2016 Quarter 1 Goals
The following should be completely by April 1, 2016
- Lose 40 pounds
- Have or scheduled to test for 1 certification
- Written 6 posts on this blog
- Written 10 posts on the new technical blog
- Written 20k words on a story online somewhere
- Rewritten and started editing on the NaNo 2015 book
- Have 200 Twitch followers
- Have 1 mentor or a solid lead on one
- Have 250 Twitter followers
It was hard to come up with goals this year. On the one hand it felt like I was just repeating or extending what I wrote last year, after having completely abandoned that direction last year. On the other hand, I don’t suddenly think those were all bad ideas. They just ended up not working out at the time.
Are there too many this year? I don’t think so. The income ones aren’t really important and will only apply if I find an opportunity that will pay off this year. The NaNoWriMo one is basically free. The rest kind of work together into: Health & Fitness, community development, and skill development. There’s a huge amount of overlap between the goals, so while they might mostly be too big and hard, I don’t think there are too many.
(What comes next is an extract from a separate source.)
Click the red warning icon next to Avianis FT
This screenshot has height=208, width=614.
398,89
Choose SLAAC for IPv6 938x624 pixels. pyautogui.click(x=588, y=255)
I’m not sure this plan will survive the quarter. Last year’s didn’t. I still think that setting goals is important though. It helps me to organize my thoughts, set realistic expectations on what I can do in a year and prioritize what I think is important. This year my primary motivation is going to be community. The new blog will be a major focus, along with Twitch. Programming on Twitch Creative could be an interesting source for more community building. I started doing it just to hang out with my regulars while I was doing the coding I was going to do anyway. Now I have some more ideas for making it more interactive and interesting. Still, it seems like Twitch is controlled by a set of kingmakers. Sort of annoying.
It might make sense to try to build a network of Twitch programming streamers. Hmm, that one have to go in the cooker for a while. There might be something there. We’ll see. I shouldn’t have ideas while I’m typing posts.
I’m going to try to make a point of doing quarterly updates to my goals progress. Then at least I can change them if my situation changes. It feels good to have this post done. I have at least two or three more kind of rattling around in my head, so I might post some more soon, but I don’t like to promise anything.